# Derivation of definite integral

Just a basic question to do with the derivation of the definite integral.

When using the areas of n rectangles to approximate the area under a given curve, why does the sum of the areas of n+1 rectangles give a more accurate approximation?

I can see it visually,I'm just not sure why it is so.
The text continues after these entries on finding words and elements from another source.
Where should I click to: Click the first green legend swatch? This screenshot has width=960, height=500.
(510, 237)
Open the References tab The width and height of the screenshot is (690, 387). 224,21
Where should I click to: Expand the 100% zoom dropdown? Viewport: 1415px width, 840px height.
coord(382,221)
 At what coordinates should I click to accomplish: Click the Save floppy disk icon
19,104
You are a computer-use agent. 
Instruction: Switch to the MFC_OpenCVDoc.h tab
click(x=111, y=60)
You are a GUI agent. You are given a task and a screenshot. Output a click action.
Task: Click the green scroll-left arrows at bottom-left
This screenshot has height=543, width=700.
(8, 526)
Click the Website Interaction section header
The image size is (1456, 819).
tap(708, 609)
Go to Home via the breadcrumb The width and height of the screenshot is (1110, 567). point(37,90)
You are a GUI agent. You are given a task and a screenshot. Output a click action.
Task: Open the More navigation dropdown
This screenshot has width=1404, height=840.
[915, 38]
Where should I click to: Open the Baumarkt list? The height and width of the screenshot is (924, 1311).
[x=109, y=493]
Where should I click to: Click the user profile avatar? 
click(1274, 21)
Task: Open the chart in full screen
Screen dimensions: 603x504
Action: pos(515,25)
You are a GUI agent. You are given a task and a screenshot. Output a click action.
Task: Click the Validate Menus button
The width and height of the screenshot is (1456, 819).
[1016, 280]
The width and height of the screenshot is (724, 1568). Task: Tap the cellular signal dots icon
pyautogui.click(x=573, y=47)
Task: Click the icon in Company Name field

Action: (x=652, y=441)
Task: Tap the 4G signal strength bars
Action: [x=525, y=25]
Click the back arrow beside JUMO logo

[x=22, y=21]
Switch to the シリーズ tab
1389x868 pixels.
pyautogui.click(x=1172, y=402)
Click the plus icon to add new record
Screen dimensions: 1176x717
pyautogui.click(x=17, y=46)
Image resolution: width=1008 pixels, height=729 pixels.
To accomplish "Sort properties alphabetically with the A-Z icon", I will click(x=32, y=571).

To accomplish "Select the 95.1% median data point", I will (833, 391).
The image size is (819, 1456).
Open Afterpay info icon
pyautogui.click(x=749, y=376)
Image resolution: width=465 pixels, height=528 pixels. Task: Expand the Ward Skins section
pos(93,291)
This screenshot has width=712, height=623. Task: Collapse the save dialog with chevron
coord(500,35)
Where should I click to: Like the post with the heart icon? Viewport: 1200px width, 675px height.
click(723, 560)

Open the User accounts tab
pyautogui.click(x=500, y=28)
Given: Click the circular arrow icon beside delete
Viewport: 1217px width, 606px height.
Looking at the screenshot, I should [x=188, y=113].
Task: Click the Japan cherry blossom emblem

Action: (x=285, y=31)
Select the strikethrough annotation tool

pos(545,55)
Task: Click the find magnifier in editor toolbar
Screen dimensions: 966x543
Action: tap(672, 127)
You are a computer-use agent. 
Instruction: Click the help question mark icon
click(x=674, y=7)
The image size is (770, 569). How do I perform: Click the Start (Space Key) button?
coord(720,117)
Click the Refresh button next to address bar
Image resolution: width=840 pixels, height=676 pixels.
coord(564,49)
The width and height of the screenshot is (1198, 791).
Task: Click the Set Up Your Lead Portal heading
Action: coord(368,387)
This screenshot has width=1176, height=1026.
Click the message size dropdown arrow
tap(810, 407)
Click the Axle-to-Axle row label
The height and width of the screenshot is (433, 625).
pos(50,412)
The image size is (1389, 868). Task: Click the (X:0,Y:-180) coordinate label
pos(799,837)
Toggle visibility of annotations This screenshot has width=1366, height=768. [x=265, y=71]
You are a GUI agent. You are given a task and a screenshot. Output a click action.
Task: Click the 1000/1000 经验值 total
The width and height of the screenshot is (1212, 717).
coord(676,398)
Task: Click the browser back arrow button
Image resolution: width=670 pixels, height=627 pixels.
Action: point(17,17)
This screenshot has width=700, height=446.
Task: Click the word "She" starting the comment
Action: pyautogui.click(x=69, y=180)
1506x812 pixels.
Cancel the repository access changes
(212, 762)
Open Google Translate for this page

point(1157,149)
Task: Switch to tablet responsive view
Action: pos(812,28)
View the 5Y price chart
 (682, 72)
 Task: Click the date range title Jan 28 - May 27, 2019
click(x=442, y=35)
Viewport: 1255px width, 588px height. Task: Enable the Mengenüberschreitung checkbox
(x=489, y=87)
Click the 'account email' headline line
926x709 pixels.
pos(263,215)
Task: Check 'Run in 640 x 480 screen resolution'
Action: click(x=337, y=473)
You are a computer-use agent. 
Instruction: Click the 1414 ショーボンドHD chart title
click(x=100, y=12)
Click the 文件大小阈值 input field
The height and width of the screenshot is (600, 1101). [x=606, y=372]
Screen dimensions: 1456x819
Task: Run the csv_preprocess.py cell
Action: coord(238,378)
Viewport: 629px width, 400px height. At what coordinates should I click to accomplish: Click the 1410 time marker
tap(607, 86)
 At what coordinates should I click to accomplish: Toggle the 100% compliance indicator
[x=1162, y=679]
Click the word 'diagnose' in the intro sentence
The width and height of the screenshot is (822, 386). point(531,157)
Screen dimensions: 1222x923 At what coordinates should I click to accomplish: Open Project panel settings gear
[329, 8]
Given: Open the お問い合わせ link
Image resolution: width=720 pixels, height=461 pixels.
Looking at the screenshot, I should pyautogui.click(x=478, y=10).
• This is unclear. More accurate than what? In general, the more rectangles the more accurate the approximation, at least for smooth functions (there may be pathological counterexamples). – Ethan Bolker Oct 24 '18 at 23:02
• But why exactly does the decrease in area caused by thinner rectangles outweigh the increase in area caused by an increase in the number of rectangles? – stochasticmrfox Oct 25 '18 at 20:18
• Why must more rectangles make more area? When there are more of them their bases are smaller. Thinner rectangles have smaller error in the variable height of the function. – Ethan Bolker Oct 25 '18 at 21:19

If the integrand has a bounded second derivative, the bound on the absolute error diminishes as $$\mathcal{O}(n^{-2})$$ as $$n \to \infty$$.
For any given function, the actual error for a given $$n$$ might fluctuate in a non-monotonic fashion as we increment $$n$$ by $$1$$. Nevertheless, the error is bounded by a function $$E(n)$$ that diminishes like $$1/n^2$$.